Reading time: 7 minutes

Written by: Peng Huijuan

Introduction

Artificial intelligence (“AI“) has become a transformative force across a range of industries, including healthcare, finance, education, transportation, and entertainment. Its ability to analyse large datasets, automate complex processes, and enhance decision-making has revolutionised these sectors. However, the rapid pace of AI development has outpaced the capacity of existing legal frameworks to provide effective regulation, leading to significant regulatory gaps and uncertainties. These gaps not only hinder innovation but also fail to address critical societal concerns, including privacy, ethical use, and accountability (Calo, 2017). This regulatory lag, often referred to as the “pacing problem,” describes the growing disconnect between the rapid progression of emerging technologies and the slower evolution of the legal and ethical frameworks required to govern them (Marchant, 2011). 
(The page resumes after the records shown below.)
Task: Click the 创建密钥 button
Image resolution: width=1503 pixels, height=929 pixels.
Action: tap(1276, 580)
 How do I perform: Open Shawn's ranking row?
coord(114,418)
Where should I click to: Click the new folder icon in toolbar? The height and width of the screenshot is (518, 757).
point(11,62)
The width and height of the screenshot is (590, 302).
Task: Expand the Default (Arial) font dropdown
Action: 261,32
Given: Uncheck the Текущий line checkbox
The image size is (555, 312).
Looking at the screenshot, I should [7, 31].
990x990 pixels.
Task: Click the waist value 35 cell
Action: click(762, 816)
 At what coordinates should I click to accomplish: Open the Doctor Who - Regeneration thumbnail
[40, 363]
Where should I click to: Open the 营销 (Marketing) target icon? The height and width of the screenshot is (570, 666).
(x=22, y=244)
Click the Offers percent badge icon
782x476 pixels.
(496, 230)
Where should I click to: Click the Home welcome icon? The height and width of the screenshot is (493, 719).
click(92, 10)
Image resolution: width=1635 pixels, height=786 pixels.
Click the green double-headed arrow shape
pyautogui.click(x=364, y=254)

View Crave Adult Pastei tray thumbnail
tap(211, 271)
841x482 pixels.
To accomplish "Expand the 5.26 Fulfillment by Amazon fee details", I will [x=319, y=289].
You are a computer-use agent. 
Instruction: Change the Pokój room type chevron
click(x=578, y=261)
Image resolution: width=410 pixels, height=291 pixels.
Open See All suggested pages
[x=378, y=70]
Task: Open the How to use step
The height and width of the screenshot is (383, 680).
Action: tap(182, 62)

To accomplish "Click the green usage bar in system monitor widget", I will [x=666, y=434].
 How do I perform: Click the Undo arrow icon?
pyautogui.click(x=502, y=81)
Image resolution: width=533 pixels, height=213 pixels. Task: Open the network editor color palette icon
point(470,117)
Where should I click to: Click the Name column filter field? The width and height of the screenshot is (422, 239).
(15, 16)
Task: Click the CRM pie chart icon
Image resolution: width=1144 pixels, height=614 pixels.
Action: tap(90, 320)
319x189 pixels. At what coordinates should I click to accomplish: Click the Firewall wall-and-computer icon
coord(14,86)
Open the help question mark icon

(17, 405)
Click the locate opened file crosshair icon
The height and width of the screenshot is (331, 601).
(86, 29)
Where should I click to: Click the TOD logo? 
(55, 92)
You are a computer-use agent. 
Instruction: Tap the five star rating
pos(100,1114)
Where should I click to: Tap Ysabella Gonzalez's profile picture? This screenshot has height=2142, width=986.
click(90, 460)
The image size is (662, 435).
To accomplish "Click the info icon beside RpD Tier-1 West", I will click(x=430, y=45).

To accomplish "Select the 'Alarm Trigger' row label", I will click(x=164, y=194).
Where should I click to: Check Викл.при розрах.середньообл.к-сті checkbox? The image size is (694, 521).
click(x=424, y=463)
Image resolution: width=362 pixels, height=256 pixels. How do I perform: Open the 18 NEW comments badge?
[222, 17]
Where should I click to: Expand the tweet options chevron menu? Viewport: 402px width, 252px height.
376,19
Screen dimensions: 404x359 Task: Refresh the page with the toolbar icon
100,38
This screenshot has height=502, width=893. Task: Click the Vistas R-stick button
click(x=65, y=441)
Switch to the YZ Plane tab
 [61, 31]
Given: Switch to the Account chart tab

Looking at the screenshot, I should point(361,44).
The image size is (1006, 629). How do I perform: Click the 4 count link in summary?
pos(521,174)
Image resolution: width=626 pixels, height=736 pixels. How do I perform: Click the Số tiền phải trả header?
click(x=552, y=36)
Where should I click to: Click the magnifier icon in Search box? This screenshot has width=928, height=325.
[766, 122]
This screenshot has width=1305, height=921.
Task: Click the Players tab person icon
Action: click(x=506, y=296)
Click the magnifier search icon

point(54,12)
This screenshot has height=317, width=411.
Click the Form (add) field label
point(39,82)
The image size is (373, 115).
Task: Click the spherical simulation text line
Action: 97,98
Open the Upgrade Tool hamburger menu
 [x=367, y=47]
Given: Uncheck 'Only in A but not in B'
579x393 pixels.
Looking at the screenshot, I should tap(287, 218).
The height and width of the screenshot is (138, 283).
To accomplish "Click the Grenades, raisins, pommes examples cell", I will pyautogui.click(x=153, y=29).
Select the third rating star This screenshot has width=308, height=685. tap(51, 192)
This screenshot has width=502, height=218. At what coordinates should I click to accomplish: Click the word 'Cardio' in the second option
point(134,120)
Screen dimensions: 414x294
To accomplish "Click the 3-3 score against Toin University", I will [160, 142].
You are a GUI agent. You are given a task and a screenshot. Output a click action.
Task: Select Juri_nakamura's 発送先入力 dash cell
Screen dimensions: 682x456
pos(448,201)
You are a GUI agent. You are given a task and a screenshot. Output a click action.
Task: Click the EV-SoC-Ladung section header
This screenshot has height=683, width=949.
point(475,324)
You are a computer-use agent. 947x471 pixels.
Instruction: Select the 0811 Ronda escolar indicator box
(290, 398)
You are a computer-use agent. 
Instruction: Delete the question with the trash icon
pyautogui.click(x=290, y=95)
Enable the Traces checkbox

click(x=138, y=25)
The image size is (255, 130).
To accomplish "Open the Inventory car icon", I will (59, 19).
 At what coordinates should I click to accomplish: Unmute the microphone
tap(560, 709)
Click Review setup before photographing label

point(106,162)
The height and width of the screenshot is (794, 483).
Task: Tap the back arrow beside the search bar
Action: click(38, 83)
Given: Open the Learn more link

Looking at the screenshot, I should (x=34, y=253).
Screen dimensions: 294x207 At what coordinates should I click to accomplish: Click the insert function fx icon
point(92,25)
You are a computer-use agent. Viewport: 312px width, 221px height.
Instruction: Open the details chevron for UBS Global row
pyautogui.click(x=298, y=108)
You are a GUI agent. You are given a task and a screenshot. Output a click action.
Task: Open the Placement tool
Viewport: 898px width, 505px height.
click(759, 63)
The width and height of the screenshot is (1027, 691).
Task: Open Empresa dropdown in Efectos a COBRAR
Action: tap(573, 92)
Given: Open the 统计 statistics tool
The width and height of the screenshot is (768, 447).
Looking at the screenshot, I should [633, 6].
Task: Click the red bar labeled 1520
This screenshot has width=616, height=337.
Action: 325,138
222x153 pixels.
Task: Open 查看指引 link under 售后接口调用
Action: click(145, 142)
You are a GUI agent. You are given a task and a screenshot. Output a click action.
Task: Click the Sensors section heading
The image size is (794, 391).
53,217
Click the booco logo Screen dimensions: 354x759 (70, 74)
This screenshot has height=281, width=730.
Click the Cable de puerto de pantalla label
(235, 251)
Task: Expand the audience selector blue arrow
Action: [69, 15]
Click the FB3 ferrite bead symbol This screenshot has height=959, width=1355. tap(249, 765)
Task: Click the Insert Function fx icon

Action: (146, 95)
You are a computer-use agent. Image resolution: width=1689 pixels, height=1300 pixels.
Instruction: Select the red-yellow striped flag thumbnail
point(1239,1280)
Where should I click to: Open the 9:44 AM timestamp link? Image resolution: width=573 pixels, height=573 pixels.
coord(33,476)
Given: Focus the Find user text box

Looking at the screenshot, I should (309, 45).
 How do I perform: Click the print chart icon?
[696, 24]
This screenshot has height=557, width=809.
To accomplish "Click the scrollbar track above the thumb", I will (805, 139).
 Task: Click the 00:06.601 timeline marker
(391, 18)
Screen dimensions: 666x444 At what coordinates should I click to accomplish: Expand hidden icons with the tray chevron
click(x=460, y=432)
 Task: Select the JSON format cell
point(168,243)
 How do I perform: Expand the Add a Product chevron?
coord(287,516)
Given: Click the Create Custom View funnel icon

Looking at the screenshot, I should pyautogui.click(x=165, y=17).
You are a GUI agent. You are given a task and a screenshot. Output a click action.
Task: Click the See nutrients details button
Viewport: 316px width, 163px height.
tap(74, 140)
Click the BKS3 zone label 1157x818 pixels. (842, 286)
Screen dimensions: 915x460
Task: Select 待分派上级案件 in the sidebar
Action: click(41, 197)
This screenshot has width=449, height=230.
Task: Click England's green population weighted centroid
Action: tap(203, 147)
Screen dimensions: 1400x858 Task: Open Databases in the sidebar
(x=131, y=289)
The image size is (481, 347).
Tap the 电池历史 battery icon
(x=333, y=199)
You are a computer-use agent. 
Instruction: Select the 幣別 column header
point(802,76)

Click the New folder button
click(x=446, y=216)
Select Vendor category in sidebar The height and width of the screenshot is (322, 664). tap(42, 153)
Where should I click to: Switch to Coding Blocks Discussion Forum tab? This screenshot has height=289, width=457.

Traditional regulatory approaches, typically rigid and slow to adapt, are ill-suited to rapidly evolving technologies like AI. As a result, there is an urgent need for a novel regulatory paradigm that can keep pace with technological advancements while preserving legal certainty and protecting societal interests. This paper introduces the Evolved AI Regulation Framework (“EARF“), an adaptive regulatory model inspired by evolutionary economics. EARF integrates the principles of variation, selection, and retention with inclusive stakeholder engagement, ethical alignment, and global coordination. By adopting this adaptive approach, the EARF aims to create a regulatory environment that evolves alongside with AI technologies, fostering innovation while safeguarding public interests and societal values.